Excluding the Tricolor property, which vacated post-quarter, ABR would have been $60.7 million, which serves as a solid baseline for modeling the fourth quarter. Total cash rental income totaled $15.4 million, compared to $15.7 million last quarter, which included $73,000 of variable rent. Our non-reimbursed property costs or slippage was $405,000, slightly better than expectations of $500,000, helped by the dispositions in the quarter. On the expense side, cash G&A was $2.1 million and $6.3 million year-to-date, with no adjustment to our cash G&A guidance of approximately $8.9 million at the mid-quarter. Quarterly cash interest expense declined by $100,000 sequentially to $4.2 million, driven by a $21.2 million reduction in net debt to $288.9 million. In September and October, we also completed two amendments to our credit agreements for both the revolver and the terminal.

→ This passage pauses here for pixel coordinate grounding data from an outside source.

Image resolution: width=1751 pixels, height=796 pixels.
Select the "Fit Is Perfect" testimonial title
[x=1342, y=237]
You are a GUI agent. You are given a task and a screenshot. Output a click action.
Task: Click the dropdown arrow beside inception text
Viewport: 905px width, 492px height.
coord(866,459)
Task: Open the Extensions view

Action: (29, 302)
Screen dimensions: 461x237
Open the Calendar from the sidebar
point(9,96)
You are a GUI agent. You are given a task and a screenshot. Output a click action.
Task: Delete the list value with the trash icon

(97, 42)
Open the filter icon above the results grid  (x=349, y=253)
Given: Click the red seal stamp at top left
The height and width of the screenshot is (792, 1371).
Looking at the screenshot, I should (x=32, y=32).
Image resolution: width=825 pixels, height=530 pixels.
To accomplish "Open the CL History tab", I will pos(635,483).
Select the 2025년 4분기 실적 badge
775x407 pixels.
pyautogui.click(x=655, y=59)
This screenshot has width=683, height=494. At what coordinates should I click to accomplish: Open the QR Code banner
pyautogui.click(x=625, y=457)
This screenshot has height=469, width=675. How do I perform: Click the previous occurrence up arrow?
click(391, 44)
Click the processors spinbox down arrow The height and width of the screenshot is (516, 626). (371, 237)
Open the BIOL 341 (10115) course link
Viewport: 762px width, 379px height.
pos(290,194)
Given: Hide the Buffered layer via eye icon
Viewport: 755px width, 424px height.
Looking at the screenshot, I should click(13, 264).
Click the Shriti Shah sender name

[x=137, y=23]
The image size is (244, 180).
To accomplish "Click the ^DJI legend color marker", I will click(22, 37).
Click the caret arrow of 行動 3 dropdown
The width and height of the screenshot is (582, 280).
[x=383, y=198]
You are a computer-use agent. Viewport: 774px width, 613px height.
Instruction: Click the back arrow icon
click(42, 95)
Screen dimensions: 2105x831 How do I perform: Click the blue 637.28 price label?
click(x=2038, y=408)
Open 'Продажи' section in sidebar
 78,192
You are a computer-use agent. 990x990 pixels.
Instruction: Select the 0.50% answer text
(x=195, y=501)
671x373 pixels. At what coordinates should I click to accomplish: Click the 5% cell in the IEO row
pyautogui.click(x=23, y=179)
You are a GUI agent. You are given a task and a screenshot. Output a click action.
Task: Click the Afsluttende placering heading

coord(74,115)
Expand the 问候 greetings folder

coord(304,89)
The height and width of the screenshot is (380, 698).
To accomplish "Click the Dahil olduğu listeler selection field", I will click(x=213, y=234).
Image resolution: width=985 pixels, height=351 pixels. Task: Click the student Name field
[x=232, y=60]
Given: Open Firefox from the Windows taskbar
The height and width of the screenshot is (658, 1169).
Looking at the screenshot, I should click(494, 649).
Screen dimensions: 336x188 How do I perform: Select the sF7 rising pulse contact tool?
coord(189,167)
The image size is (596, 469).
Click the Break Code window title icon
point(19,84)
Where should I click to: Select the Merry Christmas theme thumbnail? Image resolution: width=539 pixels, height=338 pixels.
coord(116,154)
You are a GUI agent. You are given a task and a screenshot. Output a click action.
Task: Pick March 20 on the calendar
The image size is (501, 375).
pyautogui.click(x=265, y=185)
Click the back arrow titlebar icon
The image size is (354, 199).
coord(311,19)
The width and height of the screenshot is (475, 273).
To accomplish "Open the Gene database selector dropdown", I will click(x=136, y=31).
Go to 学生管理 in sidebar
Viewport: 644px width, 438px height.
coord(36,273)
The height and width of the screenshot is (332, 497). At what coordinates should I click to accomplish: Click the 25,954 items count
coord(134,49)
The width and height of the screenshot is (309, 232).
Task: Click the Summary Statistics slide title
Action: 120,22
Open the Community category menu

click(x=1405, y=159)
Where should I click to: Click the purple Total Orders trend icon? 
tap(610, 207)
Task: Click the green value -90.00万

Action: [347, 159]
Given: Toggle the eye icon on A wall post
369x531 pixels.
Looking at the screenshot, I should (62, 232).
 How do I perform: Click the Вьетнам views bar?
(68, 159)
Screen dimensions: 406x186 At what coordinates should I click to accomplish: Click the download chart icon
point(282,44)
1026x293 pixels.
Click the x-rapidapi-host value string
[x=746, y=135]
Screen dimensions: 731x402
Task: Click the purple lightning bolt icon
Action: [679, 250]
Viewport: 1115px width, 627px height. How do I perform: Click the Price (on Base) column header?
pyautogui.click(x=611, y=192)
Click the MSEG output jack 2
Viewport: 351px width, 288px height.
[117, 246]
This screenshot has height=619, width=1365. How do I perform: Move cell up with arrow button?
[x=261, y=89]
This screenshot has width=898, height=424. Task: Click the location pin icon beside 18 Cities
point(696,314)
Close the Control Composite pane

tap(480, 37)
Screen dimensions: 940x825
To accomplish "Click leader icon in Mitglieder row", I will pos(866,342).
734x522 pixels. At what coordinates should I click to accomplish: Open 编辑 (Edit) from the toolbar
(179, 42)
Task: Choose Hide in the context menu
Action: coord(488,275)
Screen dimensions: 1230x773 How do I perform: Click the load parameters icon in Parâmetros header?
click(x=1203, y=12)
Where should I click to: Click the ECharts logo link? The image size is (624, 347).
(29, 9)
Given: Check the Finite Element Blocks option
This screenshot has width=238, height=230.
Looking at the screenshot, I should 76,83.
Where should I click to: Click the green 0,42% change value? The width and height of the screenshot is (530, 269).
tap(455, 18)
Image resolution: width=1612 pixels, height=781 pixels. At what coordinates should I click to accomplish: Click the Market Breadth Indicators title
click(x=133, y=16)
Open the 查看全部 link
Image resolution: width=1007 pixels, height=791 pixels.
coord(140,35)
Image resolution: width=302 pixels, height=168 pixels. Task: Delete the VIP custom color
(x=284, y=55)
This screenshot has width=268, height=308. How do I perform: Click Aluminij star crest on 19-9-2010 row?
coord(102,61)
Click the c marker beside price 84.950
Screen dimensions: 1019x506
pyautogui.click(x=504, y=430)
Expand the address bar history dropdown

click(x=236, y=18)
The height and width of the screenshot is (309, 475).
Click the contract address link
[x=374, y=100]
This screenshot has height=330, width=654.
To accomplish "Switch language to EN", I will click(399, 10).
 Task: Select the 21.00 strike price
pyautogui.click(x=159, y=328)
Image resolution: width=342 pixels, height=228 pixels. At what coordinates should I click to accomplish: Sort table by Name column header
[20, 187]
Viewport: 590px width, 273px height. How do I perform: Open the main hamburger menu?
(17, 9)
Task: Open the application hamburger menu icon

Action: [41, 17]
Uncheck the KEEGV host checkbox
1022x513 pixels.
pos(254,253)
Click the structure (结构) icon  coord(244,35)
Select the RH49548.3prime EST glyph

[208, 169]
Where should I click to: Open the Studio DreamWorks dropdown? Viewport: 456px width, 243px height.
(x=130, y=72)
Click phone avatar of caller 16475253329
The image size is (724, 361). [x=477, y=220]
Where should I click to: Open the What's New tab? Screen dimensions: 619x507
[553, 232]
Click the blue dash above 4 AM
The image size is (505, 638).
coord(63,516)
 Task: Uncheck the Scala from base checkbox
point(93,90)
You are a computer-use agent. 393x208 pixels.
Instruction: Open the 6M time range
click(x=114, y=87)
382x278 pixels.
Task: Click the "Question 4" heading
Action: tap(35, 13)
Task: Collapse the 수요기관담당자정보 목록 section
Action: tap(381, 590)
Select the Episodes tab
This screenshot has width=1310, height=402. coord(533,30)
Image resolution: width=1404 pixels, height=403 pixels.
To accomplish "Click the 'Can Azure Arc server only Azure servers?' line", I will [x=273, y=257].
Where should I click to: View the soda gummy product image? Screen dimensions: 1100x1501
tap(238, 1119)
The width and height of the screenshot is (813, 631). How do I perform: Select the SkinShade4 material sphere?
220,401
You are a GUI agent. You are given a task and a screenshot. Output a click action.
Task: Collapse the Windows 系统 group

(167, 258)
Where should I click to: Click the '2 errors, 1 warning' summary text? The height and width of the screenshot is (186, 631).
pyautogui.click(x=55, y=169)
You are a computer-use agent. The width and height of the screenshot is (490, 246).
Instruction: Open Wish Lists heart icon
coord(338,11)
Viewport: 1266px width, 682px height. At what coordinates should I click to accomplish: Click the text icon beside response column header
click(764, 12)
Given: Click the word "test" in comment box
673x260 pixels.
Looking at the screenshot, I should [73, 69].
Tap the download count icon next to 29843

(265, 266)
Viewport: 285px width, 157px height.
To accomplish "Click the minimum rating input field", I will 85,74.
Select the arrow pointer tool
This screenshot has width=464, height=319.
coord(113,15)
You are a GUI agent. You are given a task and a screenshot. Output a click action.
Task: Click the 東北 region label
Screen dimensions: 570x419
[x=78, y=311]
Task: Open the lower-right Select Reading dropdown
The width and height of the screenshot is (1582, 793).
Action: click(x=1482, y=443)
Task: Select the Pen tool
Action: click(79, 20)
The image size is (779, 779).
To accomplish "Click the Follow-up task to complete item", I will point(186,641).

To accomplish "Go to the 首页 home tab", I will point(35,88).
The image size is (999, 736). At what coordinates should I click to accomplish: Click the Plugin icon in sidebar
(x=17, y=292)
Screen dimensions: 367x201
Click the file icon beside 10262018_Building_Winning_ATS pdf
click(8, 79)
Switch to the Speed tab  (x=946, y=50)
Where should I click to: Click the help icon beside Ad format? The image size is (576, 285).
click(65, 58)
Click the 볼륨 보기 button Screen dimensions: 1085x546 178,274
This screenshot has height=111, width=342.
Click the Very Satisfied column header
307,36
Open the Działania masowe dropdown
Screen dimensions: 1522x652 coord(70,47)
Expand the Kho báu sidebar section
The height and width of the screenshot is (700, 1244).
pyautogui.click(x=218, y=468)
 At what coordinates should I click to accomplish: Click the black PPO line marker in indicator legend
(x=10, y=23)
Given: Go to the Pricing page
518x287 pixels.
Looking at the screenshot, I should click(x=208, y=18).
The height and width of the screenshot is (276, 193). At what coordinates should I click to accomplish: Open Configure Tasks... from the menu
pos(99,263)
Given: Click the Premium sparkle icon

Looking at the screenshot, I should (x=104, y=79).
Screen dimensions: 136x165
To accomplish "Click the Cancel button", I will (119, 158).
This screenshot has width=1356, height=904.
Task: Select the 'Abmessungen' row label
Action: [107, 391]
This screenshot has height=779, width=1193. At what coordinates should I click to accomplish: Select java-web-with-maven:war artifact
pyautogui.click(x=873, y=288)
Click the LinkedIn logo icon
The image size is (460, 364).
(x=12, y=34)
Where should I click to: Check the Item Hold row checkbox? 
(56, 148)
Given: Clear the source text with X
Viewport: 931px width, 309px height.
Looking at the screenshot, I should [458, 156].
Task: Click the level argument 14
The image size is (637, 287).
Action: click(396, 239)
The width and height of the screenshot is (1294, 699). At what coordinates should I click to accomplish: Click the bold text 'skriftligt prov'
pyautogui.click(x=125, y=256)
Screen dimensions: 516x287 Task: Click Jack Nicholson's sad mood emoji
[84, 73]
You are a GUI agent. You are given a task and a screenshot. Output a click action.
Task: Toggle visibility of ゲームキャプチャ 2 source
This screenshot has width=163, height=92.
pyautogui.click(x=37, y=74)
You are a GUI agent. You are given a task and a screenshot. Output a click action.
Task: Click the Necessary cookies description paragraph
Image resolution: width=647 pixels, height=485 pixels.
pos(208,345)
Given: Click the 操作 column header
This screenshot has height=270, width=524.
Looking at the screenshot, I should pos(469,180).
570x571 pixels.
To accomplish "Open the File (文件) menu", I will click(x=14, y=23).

These amendments removed the 10 basis point SOFR adjustment and improved our pricing grid for LTVs below 35%, producing an expected 15 basis point savings across all our debt upon submission of our Q3 covenant package this week. Additionally, in early September, we hedged an incremental $100 million of one-month SOFR exposure through March of 2028, further reducing REIT volatility. Turning to the balance sheet, net debt to adjusted EBITDAre reduced by 0.2 times to 5.3 times. That's the lowest leverage since the IPO, LTV of 33% based on our bank covenants. Our fixed charge coverage ratio remained at 3.3 times, with 100% of our assets unencumbered. At the end of the quarter, with $161.1 million of liquidity, including $141.5 million of undrawn revolver capacity and $19.6 million of cash and equivalents. Including the recently closed delayed draw convertible preferred equity, our total liquidity increases to $236.1 million.

As a brief housekeeping note, having passed the one-year mark since our IPO, FrontView is now shelf-eligible. We will be filing the S3 registration statement shortly, and once accepted, we'll request authorization for a $75 million ATM program. Additionally, we have received board authorization to repurchase up to $75 million in shares, providing us with flexible tools for future capital markets activity. As Steve mentioned, our announced $75 million convertible preferred equity investment provides long-term growth capital with near-term accretion. This security carries a 6.75% dividend rate and a $17 conversion price, with no make-hole penalties and no restricted governance features. The structure allows us to draw capital in tranches as acquisitions close, making each draw cash flow accretive.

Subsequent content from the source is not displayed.